Eyebrows up. "Yeah?" Harold waved a hand. "Can't think an encounter with some bleach would put him off."
"Bleach?" The Doctor looked patently confused.
Harold gestured vaguely at his own head, and then at the Doctor's. "Uh. He said you had-- dark hair. Don't blame you for ditching the bow tie, though." He looked a bit abashed. "I, uh. Asked him what to keep an eye out for, you know?" The description hadn't been desperately detailed - 'look for a blue box' was the big thing - but he'd gotten a brief one.
"Oh." The Doctor looked up, briefly, at his own somewhat hat-mussed hair, then back at Harold. "I was... a different man back then. You could say."
"A different---" Ah. Harold looked up as the door went. A spike of anxiety coursed through him along a bit of relief; he was concerned today would be one when Jamie got held up with a job. Harold stood to greet him. "--Hey, man."
Jamie McCrimmon, for his part, probably looked entirely dingy. Dirt smudged his cheek and marred his hands and arms, he was sweaty and slightly out of breath. Clearing land on a day like this kind of sucked, not that he'd complain the first bit about it. "'llo," he said a bit huffily, looking curiously to guest on the couch.
The Doctor stood automatically, tipping his head to the side and regarding Jamie with an expression that wandered between wonder and concern and reminiscence too old to be recent. "Jamie. You look well." His eyebrows drew together briefly. "Are you all right?"
Harold was busy grinning like a little boy having brought his mother a bashed flower.
Jamie looked to Harold in confusion, and back to the man. He wiped his cheek with his hand to no avail at all, just smudging the dirt into a more blurred mess. "...aye, I'm fine. Never any harm in hard work." He tipped his head slightly to the side, stepping closer. "Thank ye for asking, sir. Have we met?" Jamie McCrimmon met a wide variety of people in his search, he didn't always remember a face.

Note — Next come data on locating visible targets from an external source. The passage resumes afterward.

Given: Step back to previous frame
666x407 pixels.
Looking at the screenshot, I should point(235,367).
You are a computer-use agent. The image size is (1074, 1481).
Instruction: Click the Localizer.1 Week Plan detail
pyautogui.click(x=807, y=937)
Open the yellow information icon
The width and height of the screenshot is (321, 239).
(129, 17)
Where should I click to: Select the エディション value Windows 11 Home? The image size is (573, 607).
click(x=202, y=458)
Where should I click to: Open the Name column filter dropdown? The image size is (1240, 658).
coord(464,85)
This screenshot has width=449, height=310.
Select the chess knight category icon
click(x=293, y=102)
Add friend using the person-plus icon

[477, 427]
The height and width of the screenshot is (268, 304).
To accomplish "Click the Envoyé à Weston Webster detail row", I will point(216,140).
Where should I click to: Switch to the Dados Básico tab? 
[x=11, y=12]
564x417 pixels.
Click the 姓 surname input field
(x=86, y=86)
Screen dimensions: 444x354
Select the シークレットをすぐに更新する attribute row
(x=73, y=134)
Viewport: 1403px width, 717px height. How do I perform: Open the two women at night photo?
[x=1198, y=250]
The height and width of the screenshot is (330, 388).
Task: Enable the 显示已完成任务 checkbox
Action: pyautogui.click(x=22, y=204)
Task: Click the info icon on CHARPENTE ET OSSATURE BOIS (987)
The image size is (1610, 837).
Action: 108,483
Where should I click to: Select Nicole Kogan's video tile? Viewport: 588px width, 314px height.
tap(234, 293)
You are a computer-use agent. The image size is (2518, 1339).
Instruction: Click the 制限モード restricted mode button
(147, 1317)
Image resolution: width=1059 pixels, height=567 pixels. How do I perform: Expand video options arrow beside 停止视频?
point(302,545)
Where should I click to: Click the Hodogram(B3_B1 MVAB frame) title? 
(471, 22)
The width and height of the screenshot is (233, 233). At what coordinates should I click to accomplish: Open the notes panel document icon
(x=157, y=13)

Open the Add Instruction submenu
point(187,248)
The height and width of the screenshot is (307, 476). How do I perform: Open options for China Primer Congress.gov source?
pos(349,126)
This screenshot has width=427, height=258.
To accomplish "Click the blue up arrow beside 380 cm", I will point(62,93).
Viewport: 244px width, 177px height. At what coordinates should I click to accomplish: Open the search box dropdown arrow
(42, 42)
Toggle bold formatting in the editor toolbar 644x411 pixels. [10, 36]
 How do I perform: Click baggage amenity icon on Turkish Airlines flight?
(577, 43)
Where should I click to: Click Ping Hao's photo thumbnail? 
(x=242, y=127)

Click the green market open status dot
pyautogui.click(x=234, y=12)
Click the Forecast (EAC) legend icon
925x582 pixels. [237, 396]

Harold had it in mind to give them a bit of space, anyhow, and stepped over for the moment to dig Jamie out a bottle of water.
"Ah, quite right." As if just realizing something for the first time all over again, the Doctor nodded and took a breath. "You didn't see it, then. I'm the Doctor." Apparently, he was used to explaining this, and held up his hand in a 'wait one moment' manner. "My people regenerate -- when our bodies become fatally wounded, or when age would kill them, we regenerate into a new form. This is my fifth incarnation; you were my companion in my second."
Well, the best way to interpret Jamie McCrimmon's mind on that was 'does not compute'. Eyebrows drawn, he frowned, once again looking between Harold and the man. He probably looked slightly hurt, as if feeling the butt of a cruel sort of joke. "Ye're-- the Doctor. Yer-- people?"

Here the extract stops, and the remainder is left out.